PROVIDED PASSAGE:
⟨

Metamath Proof Explorer

Theorem dvdsadd

Description: An integer divides another iff it divides their sum. (Contributed by Paul Chapman, 31-Mar-2011) (Revised by Mario Carneiro, 13-Jul-2014)

Ref Expression
Assertion dvdsadd 
|- ( ( M e. ZZ /\ N e. ZZ ) -> ( M || N <-> M || ( M + N ) ) )

Proof

Step Hyp Ref Expression
1 simpl 
 |-  ( ( M e. ZZ /\ N e. ZZ ) -> M e. ZZ )
2 zaddcl 
 |-  ( ( M e. ZZ /\ N e. ZZ ) -> ( M + N ) e. ZZ )
3 simpr 
 |-  ( ( M e. ZZ /\ N e. ZZ ) -> N e. ZZ )
4 iddvds 
 |-  ( M e. ZZ -> M || M )
5 4 adantr 
 |-  ( ( M e. ZZ /\ N e. ZZ ) -> M || M )
6 zcn 
 |-  ( M e. ZZ -> M e. CC )
7 zcn 
 |-  ( N e. ZZ -> N e. CC )
8 pncan 
 |-  ( ( M e. CC /\ N e. CC ) -> ( ( M + N ) - N ) = M )

⟩

TO-DO ITEM:
Proceed with the Metamath proof page for dvdsadd, picking up right after step 8. None of the lines are needed here.

ENTRIES PROVIDED:
⟨

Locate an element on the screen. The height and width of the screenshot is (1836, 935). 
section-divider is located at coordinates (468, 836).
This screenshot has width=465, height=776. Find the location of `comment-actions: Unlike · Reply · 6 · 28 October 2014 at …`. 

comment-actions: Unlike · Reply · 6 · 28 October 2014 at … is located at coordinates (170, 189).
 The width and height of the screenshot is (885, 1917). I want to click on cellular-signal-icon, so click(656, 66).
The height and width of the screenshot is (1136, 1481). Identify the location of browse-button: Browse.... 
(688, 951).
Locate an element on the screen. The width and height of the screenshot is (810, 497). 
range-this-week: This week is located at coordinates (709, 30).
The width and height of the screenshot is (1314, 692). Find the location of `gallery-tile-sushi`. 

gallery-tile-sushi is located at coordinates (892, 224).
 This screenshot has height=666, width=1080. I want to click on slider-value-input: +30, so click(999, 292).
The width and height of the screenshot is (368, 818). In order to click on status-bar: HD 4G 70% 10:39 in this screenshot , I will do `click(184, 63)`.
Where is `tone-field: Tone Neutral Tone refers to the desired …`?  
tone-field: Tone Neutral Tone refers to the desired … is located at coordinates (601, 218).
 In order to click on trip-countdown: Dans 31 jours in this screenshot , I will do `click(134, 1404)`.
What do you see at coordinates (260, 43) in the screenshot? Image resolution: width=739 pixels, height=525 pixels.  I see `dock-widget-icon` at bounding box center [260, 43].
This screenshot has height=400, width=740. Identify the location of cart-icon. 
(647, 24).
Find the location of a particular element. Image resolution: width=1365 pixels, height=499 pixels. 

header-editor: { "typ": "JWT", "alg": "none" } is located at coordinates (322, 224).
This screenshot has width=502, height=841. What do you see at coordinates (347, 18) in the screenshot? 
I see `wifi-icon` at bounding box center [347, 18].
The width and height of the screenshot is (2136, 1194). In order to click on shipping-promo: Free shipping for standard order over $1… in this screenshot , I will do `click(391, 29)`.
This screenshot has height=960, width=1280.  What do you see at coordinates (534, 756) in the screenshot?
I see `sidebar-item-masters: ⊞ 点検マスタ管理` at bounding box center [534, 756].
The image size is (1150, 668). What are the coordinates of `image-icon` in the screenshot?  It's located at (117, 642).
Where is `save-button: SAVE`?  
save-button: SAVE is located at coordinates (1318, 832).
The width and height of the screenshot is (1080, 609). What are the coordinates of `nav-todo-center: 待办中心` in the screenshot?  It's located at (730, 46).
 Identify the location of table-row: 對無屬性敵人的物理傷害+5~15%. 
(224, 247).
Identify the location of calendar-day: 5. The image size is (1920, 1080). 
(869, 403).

⟩

EXERCISE RESULT:
9 6 7 8 syl2an 
 |-  ( ( M e. ZZ /\ N e. ZZ ) -> ( ( M + N ) - N ) = M )
10 5 9 breqtrrd 
 |-  ( ( M e. ZZ /\ N e. ZZ ) -> M || ( ( M + N ) - N ) )
11 dvdssub2 
 |-  ( ( ( M e. ZZ /\ ( M + N ) e. ZZ /\ N e. ZZ ) /\ M || ( ( M + N ) - N ) ) -> ( M || ( M + N ) <-> M || N ) )
12 1 2 3 10 11 syl31anc 
 |-  ( ( M e. ZZ /\ N e. ZZ ) -> ( M || ( M + N ) <-> M || N ) )
13 12 bicomd 
 |-  ( ( M e. ZZ /\ N e. ZZ ) -> ( M || N <-> M || ( M + N ) ) )